*** STUDY MATERIAL Section Begins ***

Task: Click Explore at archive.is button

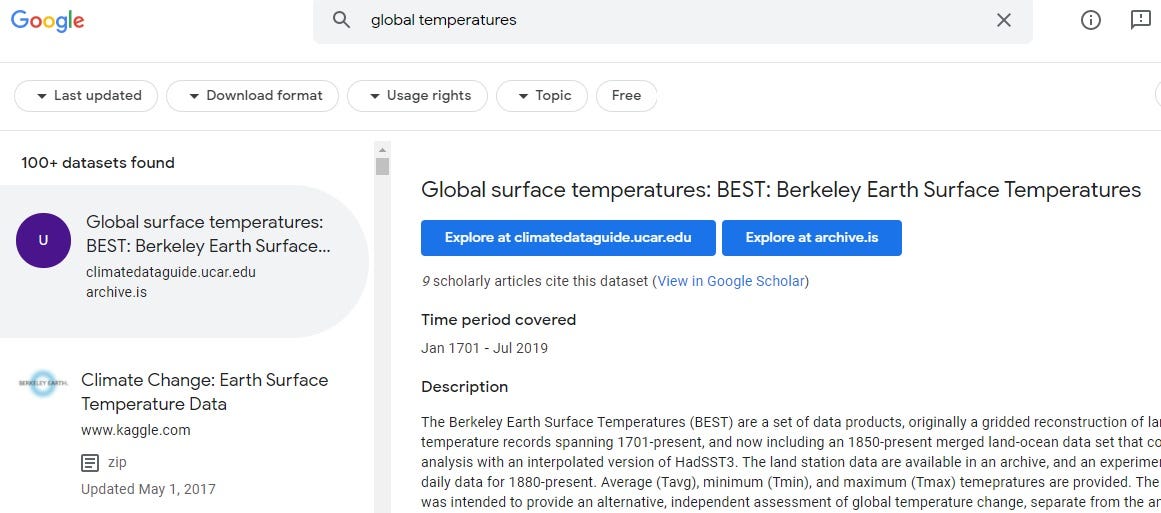Action: pyautogui.click(x=811, y=238)
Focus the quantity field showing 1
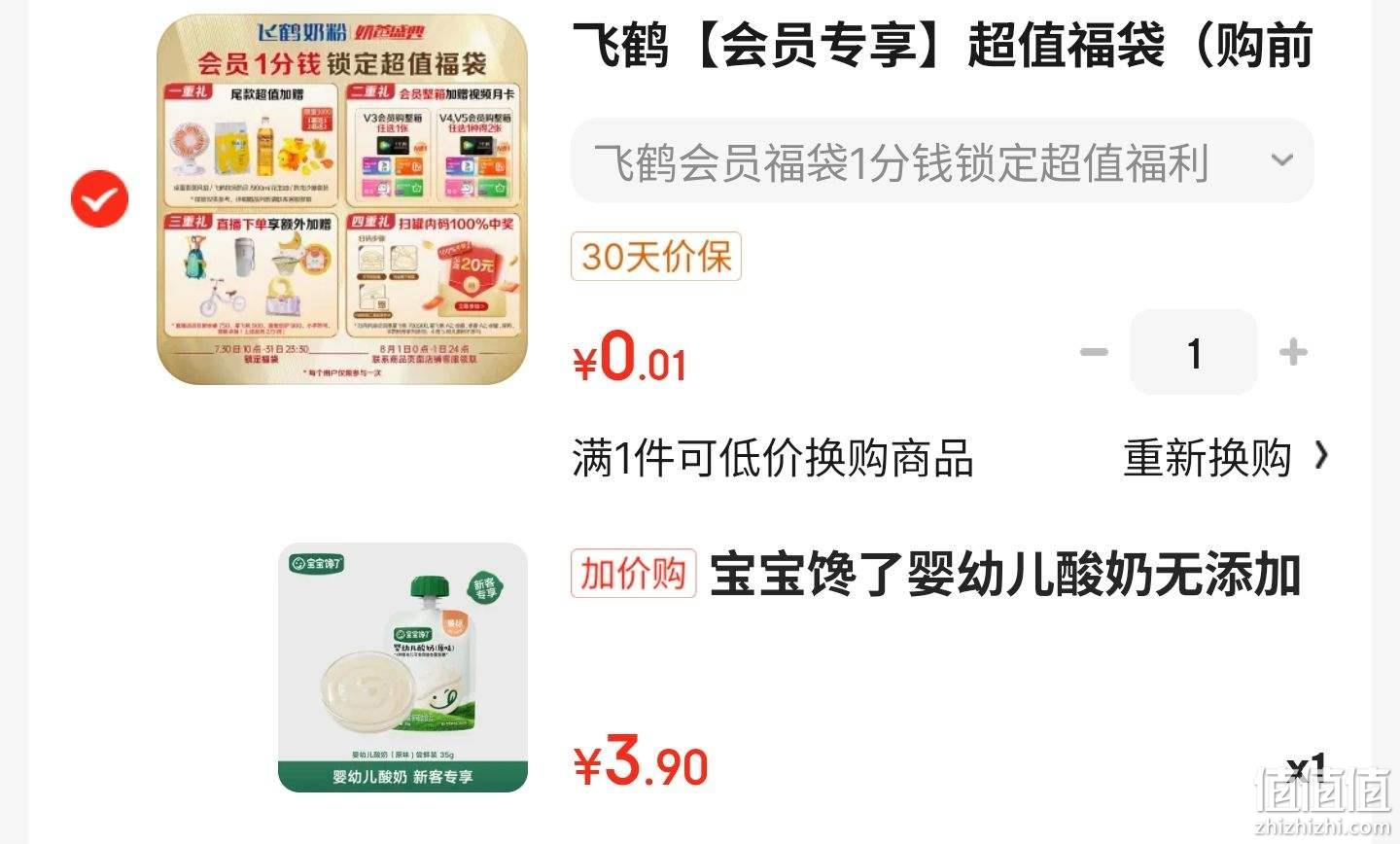This screenshot has height=844, width=1400. [x=1194, y=352]
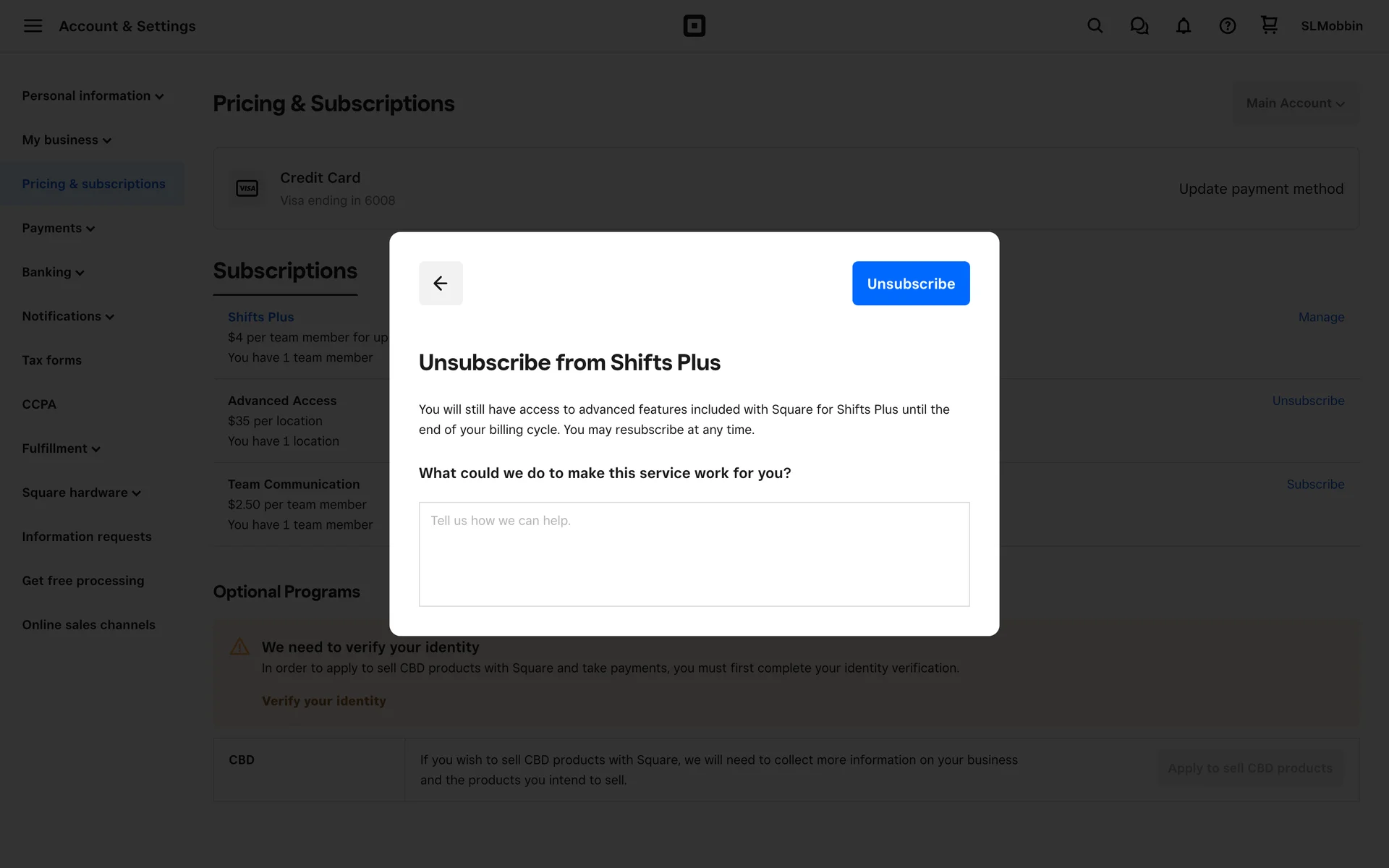
Task: Click the Verify your identity link
Action: 323,701
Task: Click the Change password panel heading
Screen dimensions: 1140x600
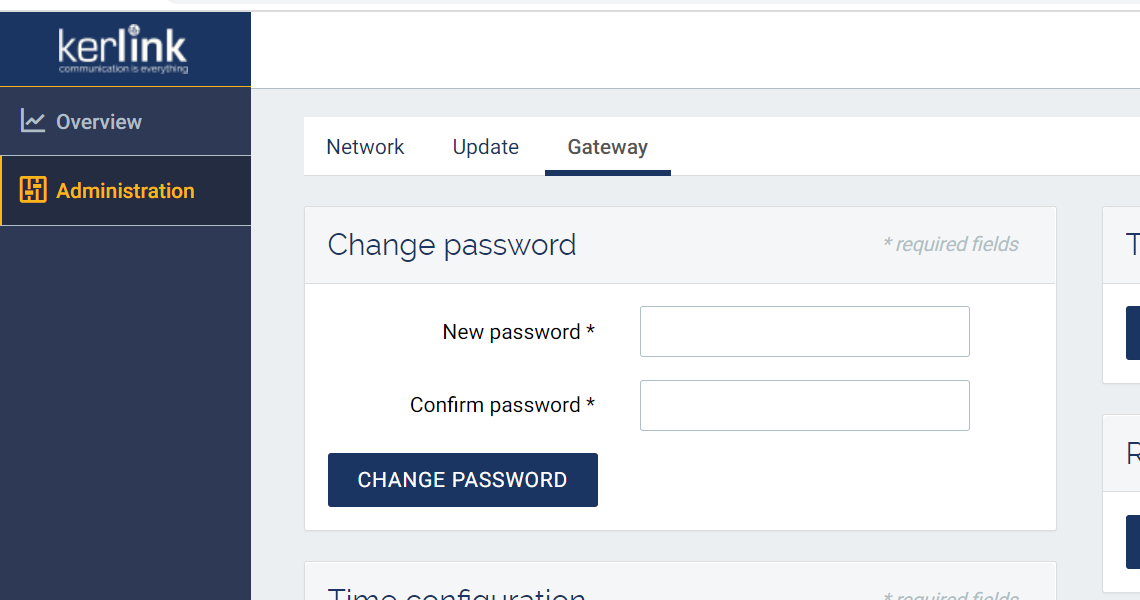Action: pos(452,245)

*** STUDY MATERIAL Section Ends ***

### AIM OF THE EXERCISE
Copy the data word for word, no pictures.

### YOUR RESPONSE
Task: Click Explore at archive.is button

Action: pyautogui.click(x=811, y=238)
Focus the quantity field showing 1
This screenshot has height=844, width=1400. [x=1194, y=352]
Task: Click the Verify your identity link
Action: 323,701
Task: Click the Change password panel heading
Screen dimensions: 1140x600
Action: pos(452,245)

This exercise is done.